1.10 Handling missing data in R


Many research studies involve missing data – not all study variables are measured for on all study subjects. Most functions in R handle missing data appropriately by default, but a couple of basic functions require care when missing data are present. And it's always a good idea to check for missing data in a data set.

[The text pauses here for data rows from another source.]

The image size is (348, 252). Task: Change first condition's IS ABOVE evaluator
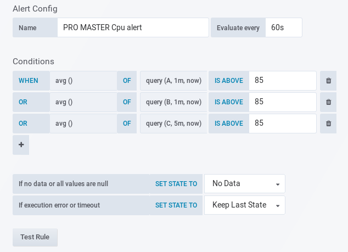click(x=228, y=81)

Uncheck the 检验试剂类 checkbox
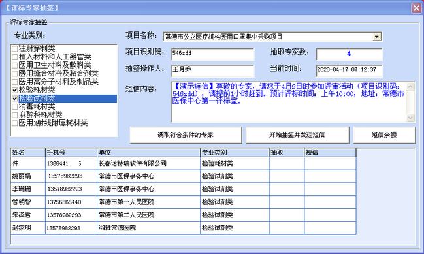15,99
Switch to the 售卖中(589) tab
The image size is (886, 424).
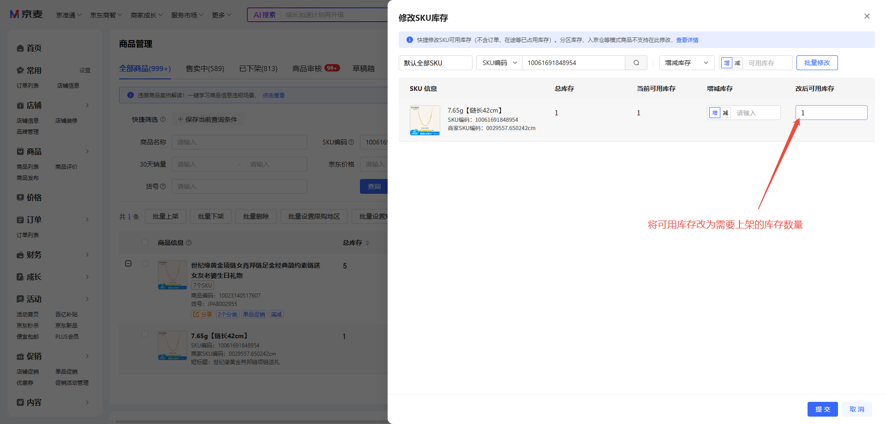coord(205,68)
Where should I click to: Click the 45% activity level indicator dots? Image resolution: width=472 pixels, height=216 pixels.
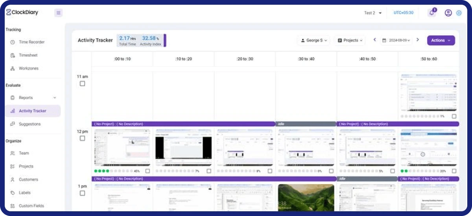tap(113, 171)
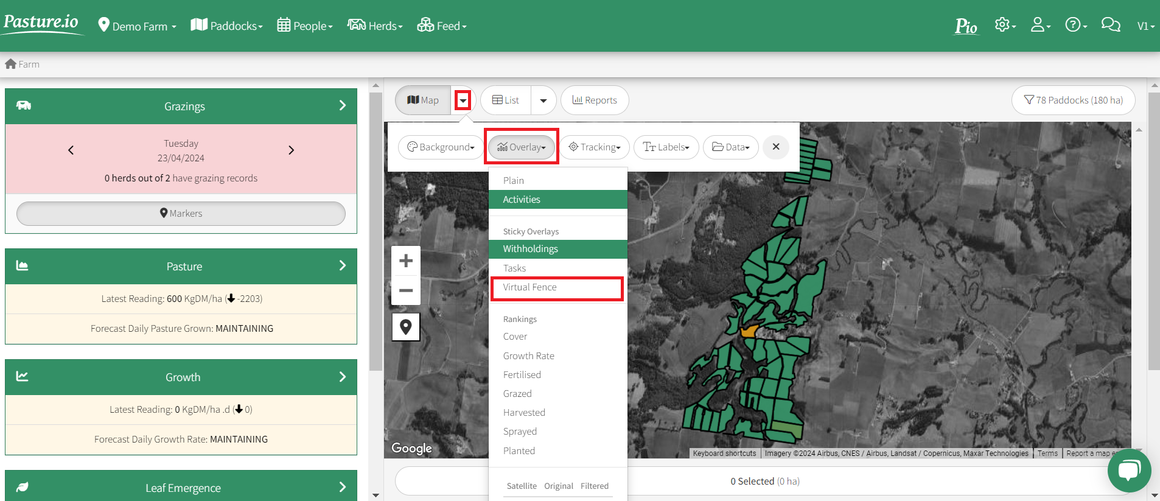Open the Labels dropdown
The width and height of the screenshot is (1160, 501).
666,147
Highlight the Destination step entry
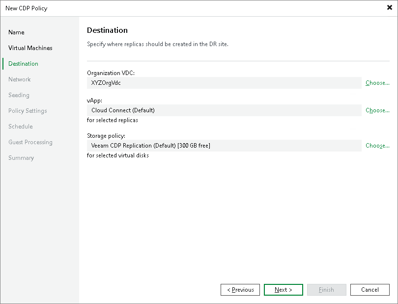This screenshot has width=398, height=304. [23, 63]
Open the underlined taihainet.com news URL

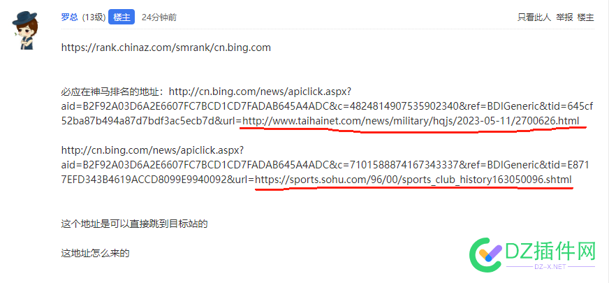[411, 122]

When inputting data directly into R, 'NA' is used to designate missing data. For example,

> xvar <- c(2,NA,3,4,5,8)

Creates a variable ('xvar') for a sample of 6 subjects, but the second subject is missing data for this variable. NA is also used to indicate missing data when R prints data:

> xvar

[1] 2 NA 3 4 5 8

When setting up a dataset using Excel, missing data can be represented either by 'NA' or by just leaving the cell blank in Excel. In either case, data will be treated as missing when imported into R.

To check for missing data with a measurement variable, we can use the 'summary( )' command,

> summary(xvar)

Min. 1st Qu. Median Mean 3rd Qu. Max. NA's

2.0 3.0 4.0 4.4 5.0 8.0 1.0

Along with the minimum value, first quartile (25th percentile), median, mean, 3rd quartile and maximum value, the summary command also lists the number of observations with missing data under the NA's column (here there is one subject with missing data). For a categorical variable, we can check for missing data using the 'useNA='always' option in the table( ) command (see sections 15 through 17 for more on the table( ) command):

> table(currsmoke,useNA='always')

currsmoke

0 1 <NA>

11 6 3

In this example of current smoking status, there are 11 non-smokers, 6 smokers, and 3 with missing data.

Most R functions appropriately handle missing data, excluding it from analysis. There are a couple of basic functions where extra care is needed with missing data.

The length( ) command gives the number of observations in a data vector, including missing data. For example, there were 6 subjects in the data set for the 'xvar' variable in the example above, although there were only 5 subjects with actual data and one had a missing value. Using the length( ) function gives

> length(xvar)

[1] 6

which can be misleading, since there are only 5 subjects with valid values for this variable. To find the number of non-missing observations for a variable, we can combine the length( ) function with the na.omit( ) function. The na.omit( ) function omits missing data from a calculation. So, listing the values of xvar gives:

> xvar

[1] 2 NA 3 4 5 8

while listing the non-missing values of xvar gives

> na.omit(xvar)

[1] 2 3 4 5 8

To find the number of non-missing observations for xvar,

> length(na.omit(xvar))

[1] 5

Another common function that does not automatically deal with missing data is the mean( ) function. Trying to calculate a mean for a variable with missing data gives the following:

> mean(xvar)

[1] NA

We can calculate the mean for the non-missing values the 'na.omit( )' function:

> mean(na.omit(xvar))

[1] 4.4

Some functions also have options to deal with missing data. For example, the mean( ) function has the 'na.rm=TRUE' option to remove missing values from the calculation. So another way to calculate the mean of non-missing values for a variable:

> mean(xvar, na.rm=TRUE)

[1] 4.4

See the help( ) function documents in R for options for missing data for specific analyses.